O quadro global dificulta o surgimento de novos campeões de popularidade no Brasil. Por outro lado, os melhores fundamentos também reduzem as chances de recordes de impopularidade, como visto no passado recente.

Roberto Padovani
04 de fevereiro 2020

 

As pesquisas de aprovação do governo têm mostrado estabilidade, oscilando para melhor no último dado. Este quadro não deve mudar de modo radical. Dificilmente teremos novos campeões de popularidade ou impopularidade como no passado recente.

O desempenho da economia, tradicional termômetro da qualidade de gestão de um País, explica este cenário. Por um lado, o crescimento não deverá ser forte o suficiente para produzir altas expressivas na popularidade. A exuberância do período de 2004 a 2012, quando o ciclo de commodities fez com que o comércio local crescesse a taxas anuais médias de 8%, não deverá se repetir.

Sem a ajuda externa, é pouco provável que a aprovação do presidente supere de modo significativo a média de cerca de 35% observada desde 1987 e próxima à referência  internacional para o sucesso eleitoral de um presidente1. Aprovações acima deste nível médio sempre estiveram associadas a períodos de forte expansão internacional, o que reforça a tese de que boas avaliações são geradas mais pela sorte de um ciclo global favorável que pelo mérito de uma boa gestão2.

Mas tampouco há espaço para um novo colapso econômico e político. A responsabilidade na gestão da economia e as reformas em curso há três anos reconquistaram a estabilidade macroeconômica, permitindo a volta do investimento privado e a ancoragem de inflação e juros em patamares historicamente baixos. Com isso, tanto os eventos domésticos deixaram de ser fonte de volatilidade, quanto a trajetória de recuperação tornou a economia mais resistente a choques.

Isso traz maior estabilidade na avaliação do governo. A ideia é que a popularidade é preservada quando um choque externo adverso gera efeitos menores no Brasil que em outras economias. Os anos de 1998 e 2009 são exemplos de momentos em que a população identificou corretamente o aumento do desconforto social – desemprego e inflação – como tendo uma causa essencialmente externa.

Ao contrário, o presidente é pior avaliado quando um choque externo desfavorável produz impactos relativamente maiores no País, movimento percebido como sinal de má gestão. Foi o caso da recessão de 2014, quando as distorções e fragilidades domésticas potencializaram o choque externo e fizeram com que a economia brasileira contraísse cerca de 7% entre 2015 e 2016, enquanto seus principais pares sul americanos cresciam a um ritmo de 4% no mesmo período.

O momento atual parece mais próximo ao primeiro caso.
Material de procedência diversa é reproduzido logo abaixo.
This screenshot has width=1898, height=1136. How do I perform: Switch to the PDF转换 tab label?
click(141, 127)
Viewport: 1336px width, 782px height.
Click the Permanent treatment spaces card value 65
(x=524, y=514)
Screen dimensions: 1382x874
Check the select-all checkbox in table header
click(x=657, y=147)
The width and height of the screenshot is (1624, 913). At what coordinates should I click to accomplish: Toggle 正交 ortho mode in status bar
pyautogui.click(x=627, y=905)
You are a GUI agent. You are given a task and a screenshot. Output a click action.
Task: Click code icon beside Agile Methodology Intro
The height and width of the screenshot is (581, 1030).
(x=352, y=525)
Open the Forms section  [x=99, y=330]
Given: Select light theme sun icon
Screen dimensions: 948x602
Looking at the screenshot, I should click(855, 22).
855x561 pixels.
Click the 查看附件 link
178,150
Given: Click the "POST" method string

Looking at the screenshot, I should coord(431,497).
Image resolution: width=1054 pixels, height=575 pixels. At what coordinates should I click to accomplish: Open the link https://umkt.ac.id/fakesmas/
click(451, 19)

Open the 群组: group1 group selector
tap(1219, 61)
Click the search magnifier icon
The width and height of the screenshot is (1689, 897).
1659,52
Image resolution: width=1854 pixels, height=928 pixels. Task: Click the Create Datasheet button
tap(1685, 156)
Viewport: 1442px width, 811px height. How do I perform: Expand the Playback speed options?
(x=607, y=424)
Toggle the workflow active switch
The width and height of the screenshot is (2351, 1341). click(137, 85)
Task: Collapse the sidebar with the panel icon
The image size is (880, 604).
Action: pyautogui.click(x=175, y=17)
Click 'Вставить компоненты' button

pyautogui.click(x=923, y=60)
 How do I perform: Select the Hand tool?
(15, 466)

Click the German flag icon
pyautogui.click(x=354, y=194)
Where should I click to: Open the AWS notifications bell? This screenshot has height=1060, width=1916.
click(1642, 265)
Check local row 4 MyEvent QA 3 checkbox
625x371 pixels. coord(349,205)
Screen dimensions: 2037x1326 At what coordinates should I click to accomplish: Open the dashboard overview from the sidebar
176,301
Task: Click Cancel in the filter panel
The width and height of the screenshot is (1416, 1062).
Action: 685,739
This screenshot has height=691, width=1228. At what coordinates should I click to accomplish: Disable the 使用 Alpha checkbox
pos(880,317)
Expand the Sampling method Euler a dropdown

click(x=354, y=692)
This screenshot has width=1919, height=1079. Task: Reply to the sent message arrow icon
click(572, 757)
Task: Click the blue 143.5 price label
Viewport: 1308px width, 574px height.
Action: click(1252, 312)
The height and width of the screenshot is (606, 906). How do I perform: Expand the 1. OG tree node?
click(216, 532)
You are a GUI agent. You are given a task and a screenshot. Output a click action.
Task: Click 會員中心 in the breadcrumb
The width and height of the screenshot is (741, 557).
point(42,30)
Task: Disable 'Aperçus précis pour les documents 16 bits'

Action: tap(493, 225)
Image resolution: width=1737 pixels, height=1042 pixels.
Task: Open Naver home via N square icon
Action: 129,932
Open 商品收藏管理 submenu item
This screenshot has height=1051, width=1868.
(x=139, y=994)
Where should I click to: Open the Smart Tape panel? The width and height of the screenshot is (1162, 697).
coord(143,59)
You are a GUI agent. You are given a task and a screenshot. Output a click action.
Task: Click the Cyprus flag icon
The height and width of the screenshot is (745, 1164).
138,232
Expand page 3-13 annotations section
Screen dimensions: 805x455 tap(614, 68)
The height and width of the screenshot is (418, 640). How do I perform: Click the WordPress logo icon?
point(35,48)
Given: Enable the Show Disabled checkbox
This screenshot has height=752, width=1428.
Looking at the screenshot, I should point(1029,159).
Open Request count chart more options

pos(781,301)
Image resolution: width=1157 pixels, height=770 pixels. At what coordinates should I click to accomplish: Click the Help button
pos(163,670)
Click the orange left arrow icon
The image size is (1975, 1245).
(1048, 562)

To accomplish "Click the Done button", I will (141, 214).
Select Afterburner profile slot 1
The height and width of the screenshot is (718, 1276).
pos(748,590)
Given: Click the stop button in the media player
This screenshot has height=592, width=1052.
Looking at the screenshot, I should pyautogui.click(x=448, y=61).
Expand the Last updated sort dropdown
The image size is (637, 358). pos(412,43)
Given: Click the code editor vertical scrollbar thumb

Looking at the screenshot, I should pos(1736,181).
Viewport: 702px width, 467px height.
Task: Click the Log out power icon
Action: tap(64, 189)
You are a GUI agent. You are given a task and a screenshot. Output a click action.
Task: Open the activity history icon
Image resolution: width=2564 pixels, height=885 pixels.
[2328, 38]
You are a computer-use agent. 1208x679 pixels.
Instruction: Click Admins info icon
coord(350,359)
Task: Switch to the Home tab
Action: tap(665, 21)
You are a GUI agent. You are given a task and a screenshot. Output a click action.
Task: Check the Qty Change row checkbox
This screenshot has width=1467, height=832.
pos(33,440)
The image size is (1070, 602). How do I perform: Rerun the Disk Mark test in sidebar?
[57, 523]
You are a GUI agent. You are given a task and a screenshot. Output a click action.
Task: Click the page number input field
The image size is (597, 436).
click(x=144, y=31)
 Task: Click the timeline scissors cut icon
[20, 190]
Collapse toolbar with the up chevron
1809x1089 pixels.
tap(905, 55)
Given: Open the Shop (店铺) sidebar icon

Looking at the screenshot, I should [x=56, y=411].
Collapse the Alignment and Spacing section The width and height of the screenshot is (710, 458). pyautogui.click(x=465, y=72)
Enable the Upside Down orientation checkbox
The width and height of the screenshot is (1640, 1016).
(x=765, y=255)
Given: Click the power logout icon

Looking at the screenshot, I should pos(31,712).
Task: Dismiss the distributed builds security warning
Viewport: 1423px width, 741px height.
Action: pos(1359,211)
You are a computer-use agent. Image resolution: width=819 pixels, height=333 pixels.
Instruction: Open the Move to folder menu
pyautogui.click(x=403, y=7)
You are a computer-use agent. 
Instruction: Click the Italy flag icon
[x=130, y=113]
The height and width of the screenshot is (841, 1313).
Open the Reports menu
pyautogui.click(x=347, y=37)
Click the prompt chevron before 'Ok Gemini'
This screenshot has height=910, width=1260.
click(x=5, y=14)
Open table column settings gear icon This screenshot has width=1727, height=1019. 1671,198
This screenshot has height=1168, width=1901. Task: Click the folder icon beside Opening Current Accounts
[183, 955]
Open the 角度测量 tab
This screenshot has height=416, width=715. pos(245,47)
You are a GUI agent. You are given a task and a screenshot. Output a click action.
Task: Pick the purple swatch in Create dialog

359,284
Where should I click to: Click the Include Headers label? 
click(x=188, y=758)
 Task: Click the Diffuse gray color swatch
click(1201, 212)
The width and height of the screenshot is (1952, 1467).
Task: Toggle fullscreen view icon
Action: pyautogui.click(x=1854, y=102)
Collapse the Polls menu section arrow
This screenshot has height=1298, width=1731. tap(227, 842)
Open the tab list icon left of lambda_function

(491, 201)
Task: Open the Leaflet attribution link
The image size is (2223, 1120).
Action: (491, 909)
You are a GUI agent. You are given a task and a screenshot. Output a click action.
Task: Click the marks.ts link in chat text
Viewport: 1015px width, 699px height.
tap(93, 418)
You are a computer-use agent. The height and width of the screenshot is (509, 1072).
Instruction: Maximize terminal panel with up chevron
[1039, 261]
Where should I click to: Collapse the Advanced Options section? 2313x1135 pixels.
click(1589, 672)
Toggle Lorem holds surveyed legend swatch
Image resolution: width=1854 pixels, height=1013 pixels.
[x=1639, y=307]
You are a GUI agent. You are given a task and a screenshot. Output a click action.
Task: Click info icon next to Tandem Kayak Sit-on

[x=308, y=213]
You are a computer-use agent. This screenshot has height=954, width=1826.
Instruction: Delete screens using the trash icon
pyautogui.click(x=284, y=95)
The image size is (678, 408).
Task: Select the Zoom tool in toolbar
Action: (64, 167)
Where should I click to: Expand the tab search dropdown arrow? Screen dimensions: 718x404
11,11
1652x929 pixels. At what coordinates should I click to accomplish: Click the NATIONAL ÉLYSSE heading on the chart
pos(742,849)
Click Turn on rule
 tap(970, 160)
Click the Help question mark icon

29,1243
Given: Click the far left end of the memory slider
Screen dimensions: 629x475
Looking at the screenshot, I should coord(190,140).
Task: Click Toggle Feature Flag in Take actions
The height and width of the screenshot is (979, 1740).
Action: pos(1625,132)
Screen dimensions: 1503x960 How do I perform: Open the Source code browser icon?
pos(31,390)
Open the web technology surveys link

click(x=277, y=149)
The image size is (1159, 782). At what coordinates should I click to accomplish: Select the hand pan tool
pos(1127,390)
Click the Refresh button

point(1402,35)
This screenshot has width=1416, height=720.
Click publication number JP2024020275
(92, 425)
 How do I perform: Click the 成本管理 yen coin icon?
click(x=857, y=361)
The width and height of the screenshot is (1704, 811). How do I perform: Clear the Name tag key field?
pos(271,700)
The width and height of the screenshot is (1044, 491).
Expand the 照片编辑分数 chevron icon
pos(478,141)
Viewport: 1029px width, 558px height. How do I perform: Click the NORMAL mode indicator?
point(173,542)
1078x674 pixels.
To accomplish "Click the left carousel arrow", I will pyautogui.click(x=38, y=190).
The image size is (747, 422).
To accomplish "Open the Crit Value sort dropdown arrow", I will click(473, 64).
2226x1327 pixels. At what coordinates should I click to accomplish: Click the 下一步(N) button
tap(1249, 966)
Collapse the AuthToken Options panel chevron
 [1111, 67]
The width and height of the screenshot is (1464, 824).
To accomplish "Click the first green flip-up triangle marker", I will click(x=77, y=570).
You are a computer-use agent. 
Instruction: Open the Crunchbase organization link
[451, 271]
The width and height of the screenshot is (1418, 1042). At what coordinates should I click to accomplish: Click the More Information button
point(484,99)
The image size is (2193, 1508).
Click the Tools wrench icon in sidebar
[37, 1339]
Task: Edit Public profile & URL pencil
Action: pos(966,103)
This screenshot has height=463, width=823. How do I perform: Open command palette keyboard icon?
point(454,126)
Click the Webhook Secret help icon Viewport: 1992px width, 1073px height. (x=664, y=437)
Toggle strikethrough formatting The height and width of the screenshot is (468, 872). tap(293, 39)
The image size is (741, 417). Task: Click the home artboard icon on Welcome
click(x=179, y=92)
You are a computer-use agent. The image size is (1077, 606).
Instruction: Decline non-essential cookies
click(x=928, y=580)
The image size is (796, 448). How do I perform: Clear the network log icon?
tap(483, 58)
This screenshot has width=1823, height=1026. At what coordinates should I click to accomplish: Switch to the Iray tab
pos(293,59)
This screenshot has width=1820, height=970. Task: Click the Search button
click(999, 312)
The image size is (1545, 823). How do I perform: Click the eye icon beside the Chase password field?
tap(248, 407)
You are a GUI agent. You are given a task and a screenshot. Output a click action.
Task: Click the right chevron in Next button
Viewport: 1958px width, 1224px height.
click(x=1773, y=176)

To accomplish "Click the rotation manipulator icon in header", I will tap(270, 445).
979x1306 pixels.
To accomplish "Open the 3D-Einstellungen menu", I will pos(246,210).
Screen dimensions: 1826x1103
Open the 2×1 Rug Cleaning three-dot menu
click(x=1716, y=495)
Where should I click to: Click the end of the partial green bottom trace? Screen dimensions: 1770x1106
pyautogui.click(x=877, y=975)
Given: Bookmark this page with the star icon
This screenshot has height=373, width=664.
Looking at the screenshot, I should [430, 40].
A expectativa para o biênio 2019-20 é de um crescimento acumulado de 3,5% no Brasil, acima da média sul-americana de cerca de 3,0%. Neste caso, o mérito ajuda a controlar os danos políticos gerados pelo contexto externo.

Descartados os extremos, em uma situação em que a economia cresça a um ritmo médio de 2,5% e reduza, com isso, a ociosidade do mercado de trabalho, indicadores como varejo e confiança podem convergir para suas médias históricas e fazer com que a aprovação do presidente tenha uma leve tendência de alta.

De fato, como os dados de atividade explicam estatisticamente a aprovação do governo, então é possível desenhar trajetórias para a popularidade a partir das hipóteses acima. Usando as médias trimestrais dos dados de varejo (IBGE) e de confiança do consumidor (FGV) como variáveis explicativas de um modelo de projeção para a avaliação “ótimo/bom” do governo (Datafolha), as estimativas indicam um valor ao redor de 35%.

Embora haja várias especificações alternativas para estes modelos estatísticos e os resultados sejam pouco precisos, a ideia é que o desempenho do crescimento será fundamental para manter e/ou favorecer a aprovação do presidente. Ou seja, a economia deverá influenciar  mais fortemente a política a partir de agora3 , ao contrário do movimento atípico dos últimos cinco anos em que a crise aguda deu protagonismo à questão política. Não por outro motivo, polêmicas nas áreas de meio ambiente, cultura, costumes e educação produzem impactos moderados sobre o crescimento e, com isso, sobre a popularidade.

Pode não parecer muita coisa, mas já é um avanço em relação à situação atual. Após a tradicional lua de mel de início de mandato, os níveis de aprovação têm oscilado ao redor de 30%, patamar compatível com a volatilidade internacional e com a lenta recuperação da confiança e do emprego.

Isso significa que o baixo crescimento global não dará vida fácil ao governo, que já segue o padrão mundial de frustração com a política. Este nível de popularidade deixa o cenário propenso a acidentes e estimula a continuidade de um ambiente de ruídos elevados. Por outro lado, o espaço para populismo segue restrito, fazendo com que a responsabilidade econômica sustente tanto o melhor desempenho relativo do País quanto a avaliação do governo.

Neste momento, portanto, dificilmente teremos campeões de popularidade ou impopularidade como no passado recente. O cenário ainda é de transição, com continuidade da volatilidade política, mas sem novas crises de governabilidade.

 


1 Eurasia Group, “Brasil, reformas ambiciosas, raiva da classe média e governo minoritário”, 2020. A Eurasia estima como referência para o sucesso eleitoral de um presidente o patamar de 40%, avaliado pelo critério “aprova/desaprova”. A partir deste estudo, o patamar equivalente para o conceito “ótimo/bom” poderia ser algo ao redor de 30%, dado que o desvio médio histórico entre os conceitos é de 13 pontos percentuais.

2  Campello, Daniela; Zucco, Cesar Jr. “Presidential success and the world economy”, The Journal of Politics, 78, Dec/2015. Os pesquisadores usam como indicadores de ciclo os preços de commodities e os juros internacionais.

 3  Garman, Christopher, “A economia pautará a política nos próximos anos”, Agência Estado, 10/10/2019.